▶ _DESCRIPTION OF THE TASK_:
Please repeat nothing except the lines from the one containing "Where should I" through the end of the records, exactly and without pictures.

▶ _Stored items from a collection_:
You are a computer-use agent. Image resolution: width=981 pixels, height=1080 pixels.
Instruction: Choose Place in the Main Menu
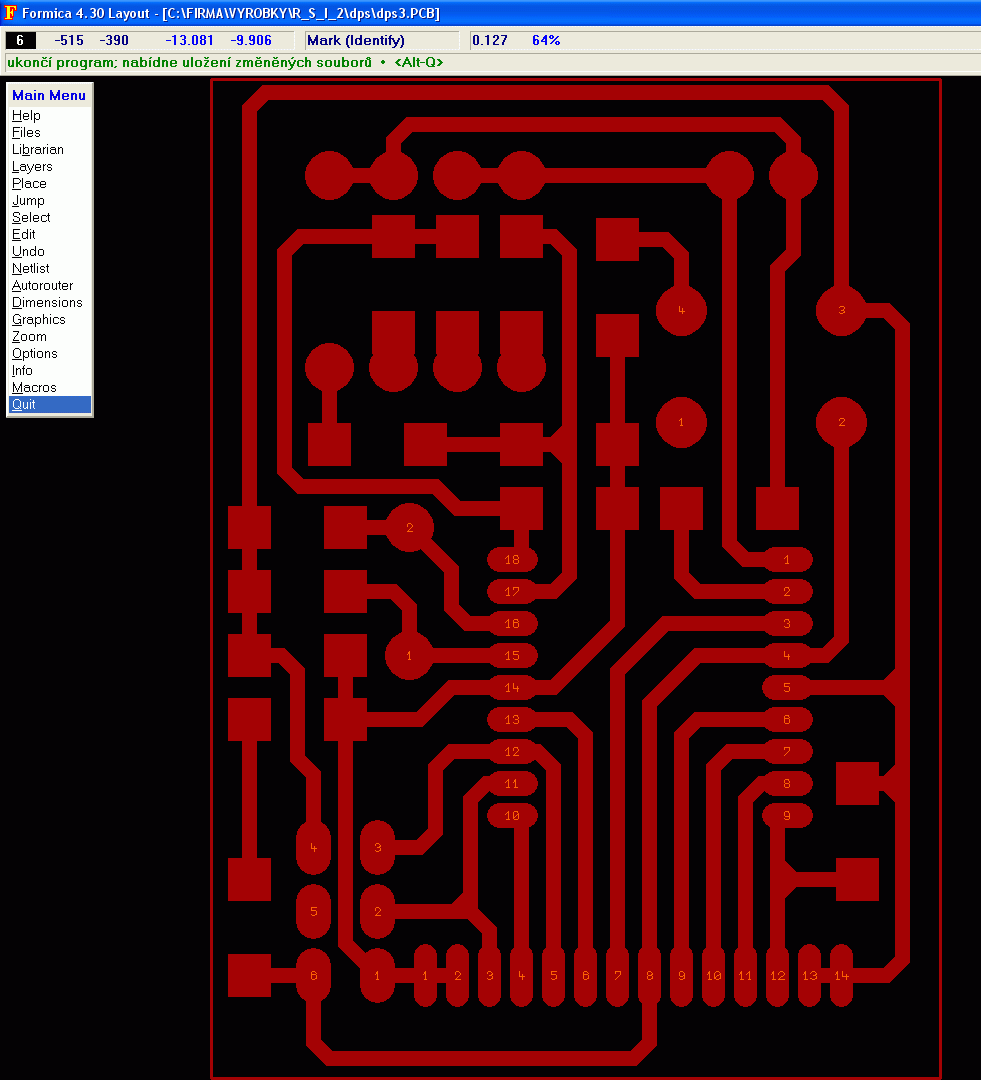(x=29, y=184)
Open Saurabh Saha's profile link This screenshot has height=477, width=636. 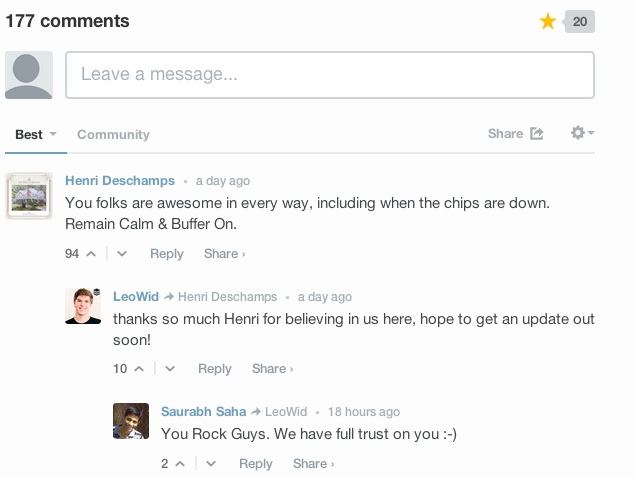pos(203,411)
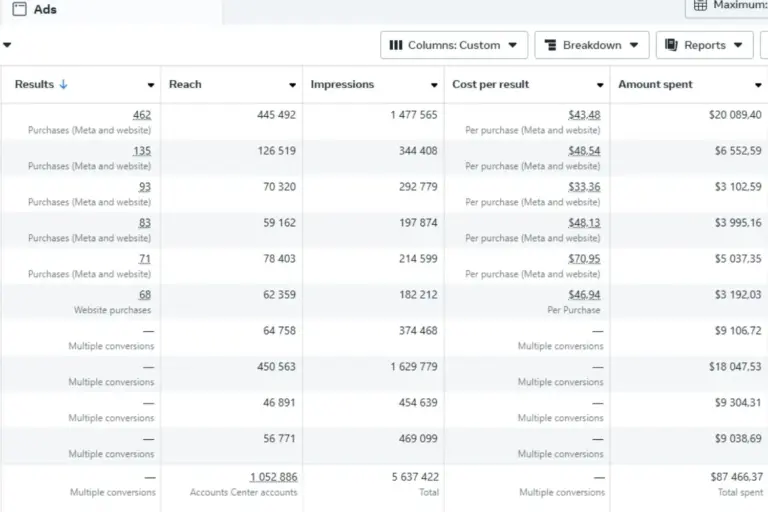Click the columns icon in Columns button
The width and height of the screenshot is (768, 512).
point(396,45)
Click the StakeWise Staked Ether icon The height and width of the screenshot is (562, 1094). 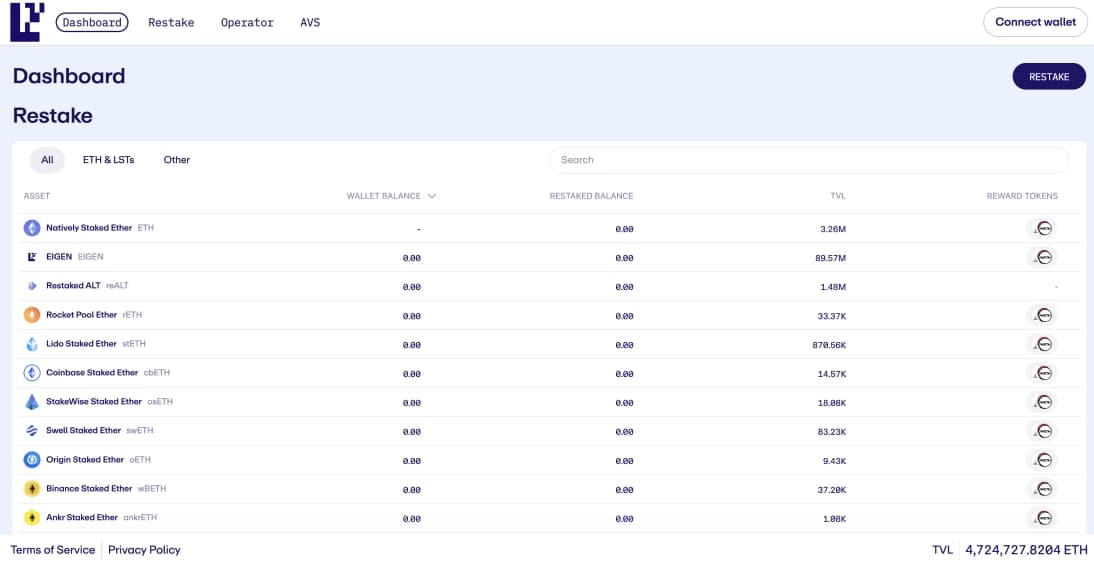pyautogui.click(x=32, y=402)
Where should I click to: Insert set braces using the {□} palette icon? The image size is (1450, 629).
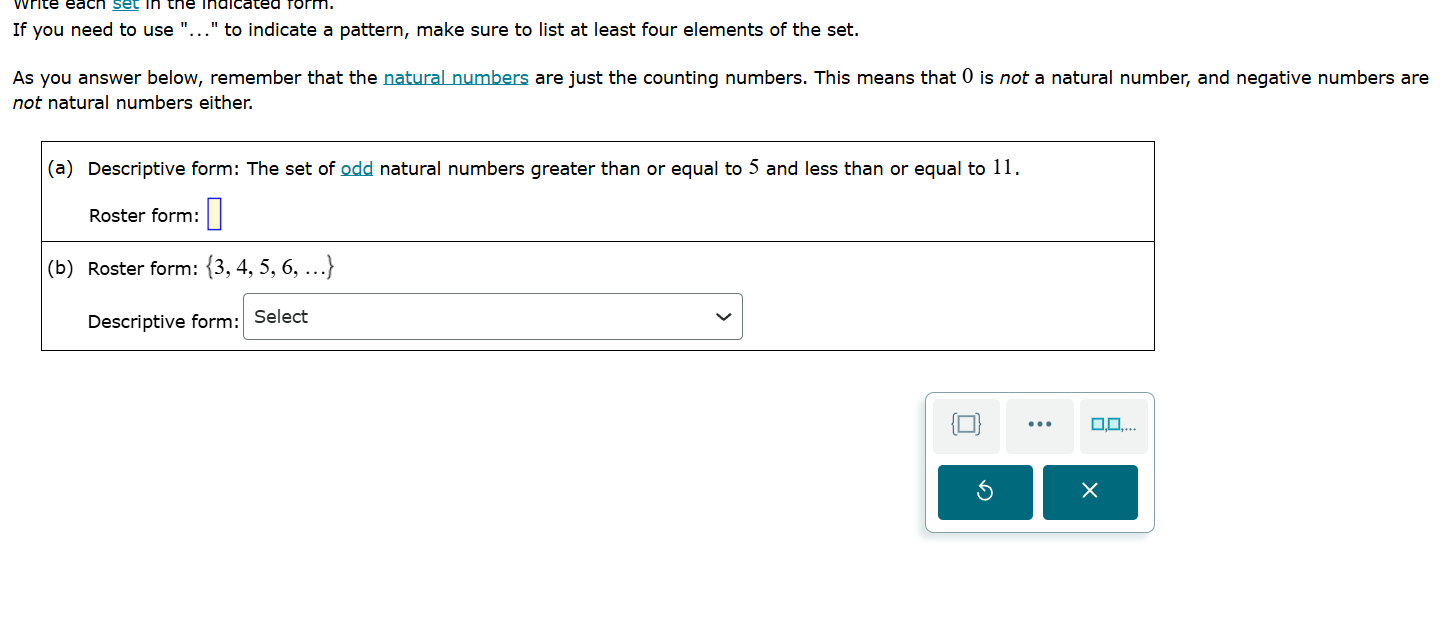[x=965, y=425]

▶ _PROBLEM SOLUTION_:
Where should I click to: Insert set braces using the {□} palette icon? The image size is (1450, 629).
[x=965, y=425]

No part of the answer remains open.